Trout Lilies and Trilliums, Tra La!
So these past few days Judy and I have been staying with friends who live outside of Baltimore. On Friday we had an expedition to the Mt. Cuba Center near Wilmington, Delaware. This is a sort of botanical garden dedicated to the native plants of the Mid-Atlantic region.
There’s lots from Mt. Cuba to show you, but for this post I’d like to focus on the Trout Lilies and Trilliums. These are, to my mind, the most glamorous of the North American woodland ephemerals. Seeing so many at the same time in the same place was a rare treat.
Anyway, we got to the Mt. Cuba Center when the spring ephemerals were just a few days away from their peak. There were masses of Yellow Trout Lily (Erythronium americanum). In a few spots we also saw patches of White Trout Lily (E. albidum).
The Trout Lilies mixed really beautifully with the other woodland wildflowers. Here’s Yellow Trout Lily with False Rue Anemone (Enemion biternatum). Trout Lily supposedly got its name from the speckled leaves, which reminded some people of trout. This makes me wonder if there used to be green trout in the olden days.
And here’s Yellow Trout Lily with a flower that looks like Sharp Lobed Hepatica (H. acutiloba), but the leaves are all wrong.
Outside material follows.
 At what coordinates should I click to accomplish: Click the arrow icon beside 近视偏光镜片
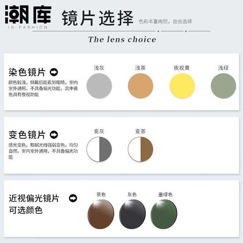click(73, 198)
Can anybody help with ID? And I should add here that ID corrections are also more than welcome.
And now to the Trilliums. Here a patch of Great White Trillium (T. grandiflorum), arguably the most beautiful species in the genus. These are just the beginning, however.
These are some Toad Lilies (T. sessile) – perhaps not the classiest of common names. The Mt. Cuba Center has a great many Trillium species, including a whole garden devoted primarily to Trilliums. Many of the species were not yet in bloom.
This is Red Trillium, (T. erectum) also called Stinking Benjamin because it has an unpleasant odor. I have to wonder why it is called erectum (meaning erect), given that it is a nodding flower. It was once used to treat gangrene, but not erectile problems (as far as we know).
Least Trillium (T. pusillum) is a rare Trillium, considered endangered in a number of states. I really like the wavy petals that have a slight hint of pink. The leaves seem quite unusual for this genus.